JOB: Express the data lines starting at the one containing "Given: Click the" and ending at the one containing "This screenshot has height=382, width=1280.", both included, as a Markdown table with a column named No. for the row number and a column named Line for the line itself. Leave out blank lines.

EXERCISE INPUT:

-=-=-

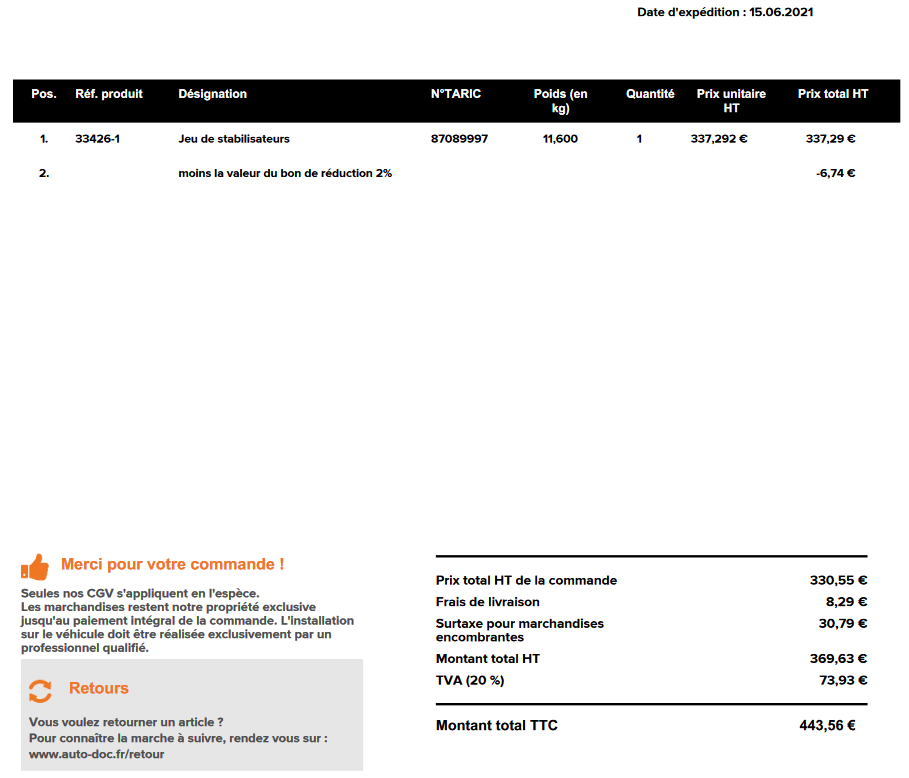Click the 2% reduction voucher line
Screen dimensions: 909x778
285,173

-=-=-

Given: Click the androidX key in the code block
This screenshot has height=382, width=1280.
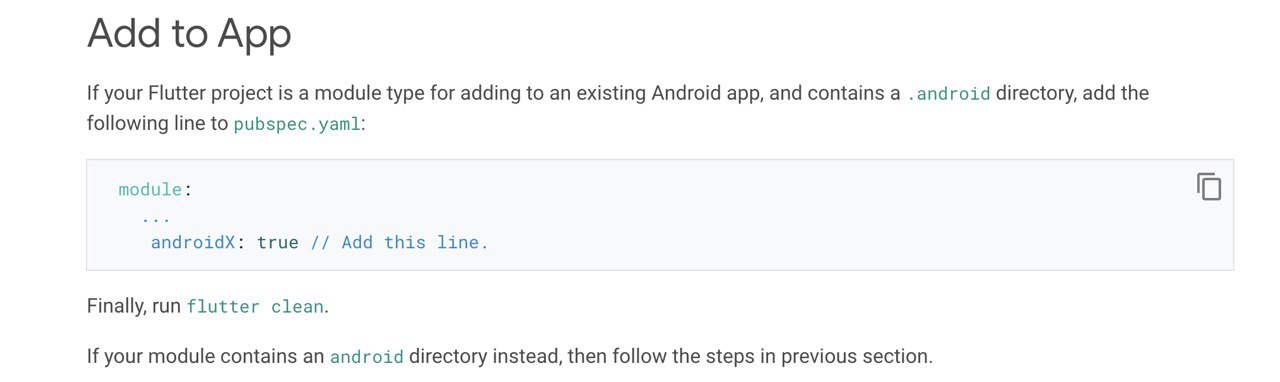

-=-=-

OUTPUT FOR THIS EXERCISE:
| No. | Line |
|---|---|
| 1 | Given: Click the androidX key in the code block |
| 2 | This screenshot has height=382, width=1280. |